» REQUIRED ACTION
The complete set of records below must be repeated precisely as given.

» PROVIDED INFORMATION

>>>>>

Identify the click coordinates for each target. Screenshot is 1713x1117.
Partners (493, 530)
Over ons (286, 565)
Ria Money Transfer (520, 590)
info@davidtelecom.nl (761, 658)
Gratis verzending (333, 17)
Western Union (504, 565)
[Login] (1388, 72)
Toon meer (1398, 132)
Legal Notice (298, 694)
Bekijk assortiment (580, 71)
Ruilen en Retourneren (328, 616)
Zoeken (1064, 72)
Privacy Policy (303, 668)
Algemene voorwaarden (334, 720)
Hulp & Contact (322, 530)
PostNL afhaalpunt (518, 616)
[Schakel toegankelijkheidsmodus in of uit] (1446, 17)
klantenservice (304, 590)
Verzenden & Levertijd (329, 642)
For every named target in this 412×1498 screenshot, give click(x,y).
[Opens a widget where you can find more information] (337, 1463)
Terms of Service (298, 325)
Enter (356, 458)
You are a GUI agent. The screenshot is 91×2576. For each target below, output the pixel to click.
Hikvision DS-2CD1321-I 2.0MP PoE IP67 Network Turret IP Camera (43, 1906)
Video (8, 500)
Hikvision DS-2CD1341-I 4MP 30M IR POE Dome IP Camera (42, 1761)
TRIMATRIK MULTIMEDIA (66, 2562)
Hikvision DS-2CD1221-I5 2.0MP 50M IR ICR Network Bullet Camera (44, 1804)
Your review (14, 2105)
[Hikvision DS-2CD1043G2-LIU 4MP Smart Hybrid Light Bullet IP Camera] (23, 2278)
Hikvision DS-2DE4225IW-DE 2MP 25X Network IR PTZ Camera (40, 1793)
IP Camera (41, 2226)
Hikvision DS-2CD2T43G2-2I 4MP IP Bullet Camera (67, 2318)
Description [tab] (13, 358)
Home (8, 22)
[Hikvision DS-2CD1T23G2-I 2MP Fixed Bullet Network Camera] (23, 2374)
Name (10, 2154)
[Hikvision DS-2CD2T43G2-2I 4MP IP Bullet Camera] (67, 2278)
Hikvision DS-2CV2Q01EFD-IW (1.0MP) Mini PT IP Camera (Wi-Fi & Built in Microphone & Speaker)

<<<<<

» SOLUTION TO THE PROBLEM
Identify the click coordinates for each target. Screenshot is 1713x1117.
Partners (493, 530)
Over ons (286, 565)
Ria Money Transfer (520, 590)
info@davidtelecom.nl (761, 658)
Gratis verzending (333, 17)
Western Union (504, 565)
[Login] (1388, 72)
Toon meer (1398, 132)
Legal Notice (298, 694)
Bekijk assortiment (580, 71)
Ruilen en Retourneren (328, 616)
Zoeken (1064, 72)
Privacy Policy (303, 668)
Algemene voorwaarden (334, 720)
Hulp & Contact (322, 530)
PostNL afhaalpunt (518, 616)
[Schakel toegankelijkheidsmodus in of uit] (1446, 17)
klantenservice (304, 590)
Verzenden & Levertijd (329, 642)
For every named target in this 412×1498 screenshot, give click(x,y).
[Opens a widget where you can find more information] (337, 1463)
Terms of Service (298, 325)
Enter (356, 458)
You are a GUI agent. The screenshot is 91×2576. For each target below, output the pixel to click.
Hikvision DS-2CD1321-I 2.0MP PoE IP67 Network Turret IP Camera (43, 1906)
Video (8, 500)
Hikvision DS-2CD1341-I 4MP 30M IR POE Dome IP Camera (42, 1761)
TRIMATRIK MULTIMEDIA (66, 2562)
Hikvision DS-2CD1221-I5 2.0MP 50M IR ICR Network Bullet Camera (44, 1804)
Your review (14, 2105)
[Hikvision DS-2CD1043G2-LIU 4MP Smart Hybrid Light Bullet IP Camera] (23, 2278)
Hikvision DS-2DE4225IW-DE 2MP 25X Network IR PTZ Camera (40, 1793)
IP Camera (41, 2226)
Hikvision DS-2CD2T43G2-2I 4MP IP Bullet Camera (67, 2318)
Description [tab] (13, 358)
Home (8, 22)
[Hikvision DS-2CD1T23G2-I 2MP Fixed Bullet Network Camera] (23, 2374)
Name (10, 2154)
[Hikvision DS-2CD2T43G2-2I 4MP IP Bullet Camera] (67, 2278)
Hikvision DS-2CV2Q01EFD-IW (1.0MP) Mini PT IP Camera (Wi-Fi & Built in Microphone & Speaker)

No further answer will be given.